— Avez-vous rendu visite au père O’Goghnaud ? demandé-je au prêtre.
— Certes, mais son état de santé ne m’a pas permis de converser avec lui car il est dans un état très critique….
— Eh bien, mon cher fils, allons lui rendre visite et s’il ne peut parler, nous lui donnerons l’extrême-onction.
Il est vachetement joyce, le m’sieur le curé, de véhiculer en Royce. Il roule comme s’il était dans une Rolls, parole ! C’est lui qui guide mon chauffeur.

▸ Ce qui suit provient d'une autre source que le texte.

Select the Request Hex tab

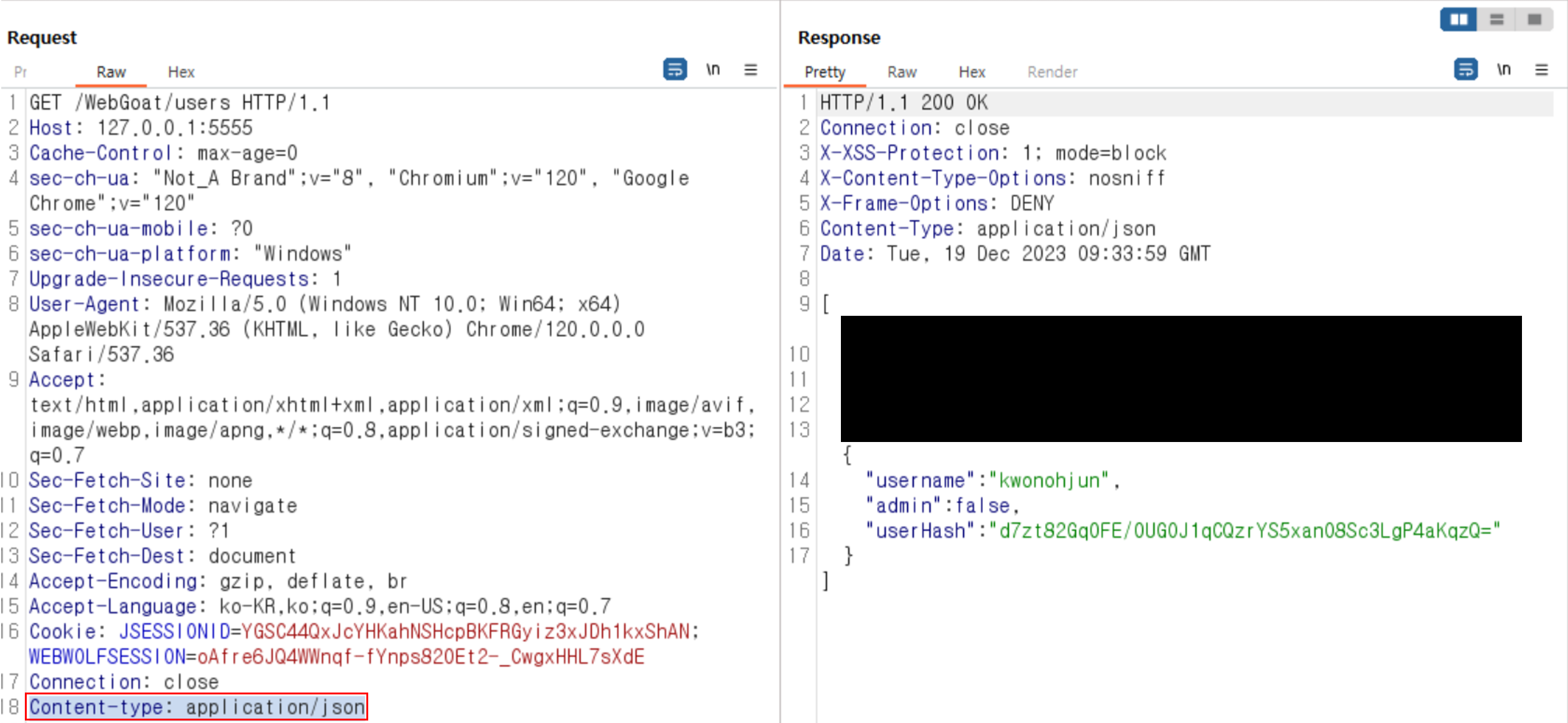(181, 72)
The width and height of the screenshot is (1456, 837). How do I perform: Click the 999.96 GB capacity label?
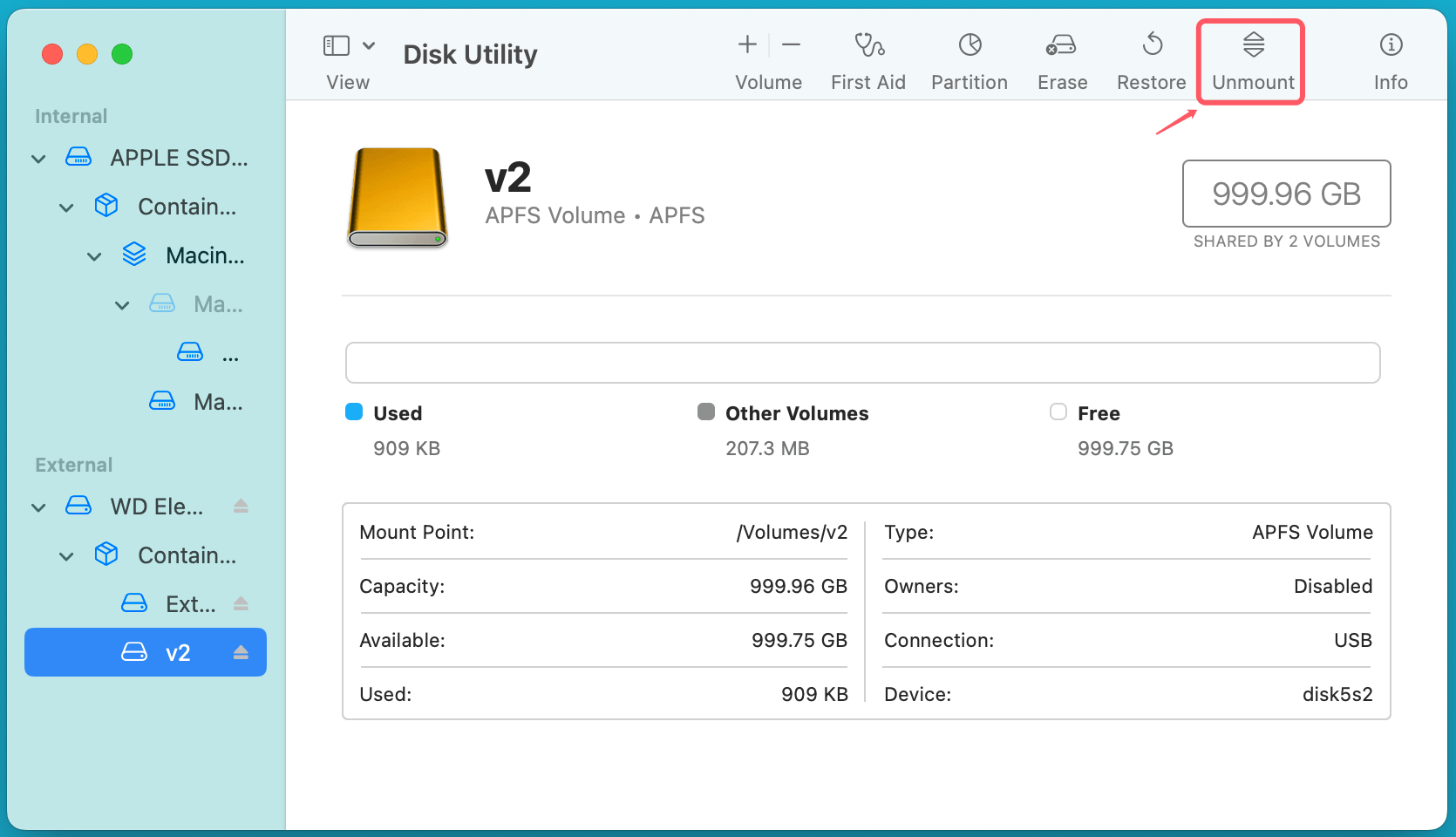[x=1286, y=194]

— Keep to the left ! il lui dit.
Et Béru, docile, prend à droite. Tout ça, bien… Nerveux, mais bien. Je rectifie au mieux. La tuture roule sur fond de soir en préparation. Les mauves du crépuscule, tu sais ? Quand les indigos font place au chose-truc carmin qui fait tant mouiller les romanciers descripteurs ? Qu’ils t’en foutent des chiées de pages, les gueux. Comme quoi les vapeurs du soir qui retournent à leurs roseaux et l’émoi du jour mourant-mes-fesses. Le vrai vertigo, ils bichent, à tartiner de la sorte, s’enrubanner la plume de beaux chromos pimpants.
Le prêtre parle de ses ouailles, du nouveau calvaire offert à la paroisse par Mrs. Nicecat, et tout, et bien, dans la déconnanche ecclésiastique. Il a la voix épaisse des trop-buveurs, l’œil qui gélatine, le teint en survoltage. Moi, je songe à mon petit numéro. Va-t-il mordre auprès des gens que nous visitons ? J’en doute. Si ceux-ci sont (et non saucisson) blanc-bleu, alors oui, peut-être. Mais si, comme tout à croire me porte, ils ont partie liée avec le mystérieux Vernon O’Bannon, ils vont drôlement la renifler, ma belle soutane des dimanches.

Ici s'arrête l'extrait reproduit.